The reports, by the General Accounting Office and the inspector general for the Department of Transportation, credit Amtrak with being between $10 million and $14 million ahead of budget estimates for fiscal 1999.
But both reports raise serious questions about whether the revenue expected from several new ventures, such as high-speed rail in the Northeast Corridor and express delivery service, will materialize in time to wean the rail service from federal operating dollars.
A 1997 law requires that Amtrak become self-sufficient by the end of fiscal 2002. If it appears Amtrak will not meet that goal, the Amtrak Reform Council, an independent board created by the 1997 law, must submit plans for a new national passenger rail system, and Amtrak would be required to submit a plan for its own liquidation.
The GAO report says Amtrak's net operating loss for 1998 was $930 million, the largest in the past 10 years. The inspector general reports a similar loss figure. Both reports note that the dramatic loss was due in part to the purchase of capital equipment and the labor costs that resulted from newly signed collective bargaining agreements that are part of Amtrak's long-term strategic plan.
Essentially, the reports say that the investments in new train cars and better training for employees and the start-up costs for the express delivery service are fattening current loss totals, but could result in significant revenue gains by 2003.
Nonetheless, both reports conclude that Amtrak's plan to operate without operating subsidies a year ahead of schedule, as envisioned in its 1999 business plan, is overly optimistic.
"Each of the six major items in Amtrak's strategic business plan have some pretty large uncertainties," said Jim Ratzenberger, one of the authors of the GAO report. "High-speed rail has not come to pass and express mail still has a long way to go."
The IG report estimates that Amtrak will incur $695 million more in cash losses than the railroad estimates.
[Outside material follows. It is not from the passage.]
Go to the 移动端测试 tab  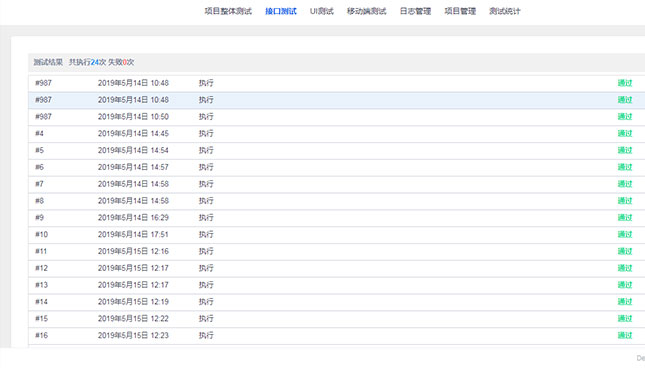tap(367, 11)
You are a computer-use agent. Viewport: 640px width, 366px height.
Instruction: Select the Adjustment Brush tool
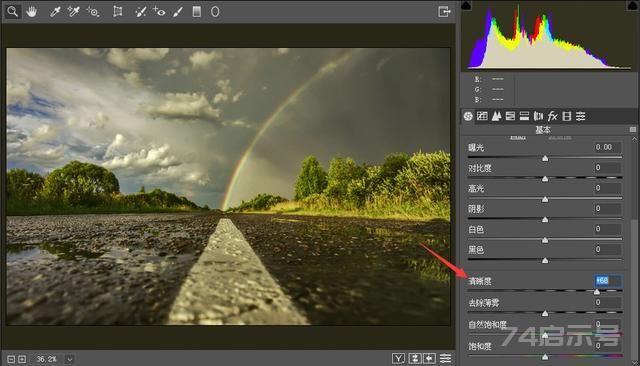[x=178, y=11]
Close to $200 million of that is attributed to what the IG considers unrealistic revenue projections for the planned high-speed Acela trains in the Northeast.
Amtrak's ridership continues to improve, up 4 percent in the first six months of the fiscal year, while total rider revenue is up 8 percent through March, according to the IG report.
Amtrak officials said they are pleased that the reports recognize the railroad's improved performance.
"Any business plan that any corporation puts in place has risks until the plans are actually implemented," said Amtrak spokesman John Wolf. "We think that both reports are quite positive."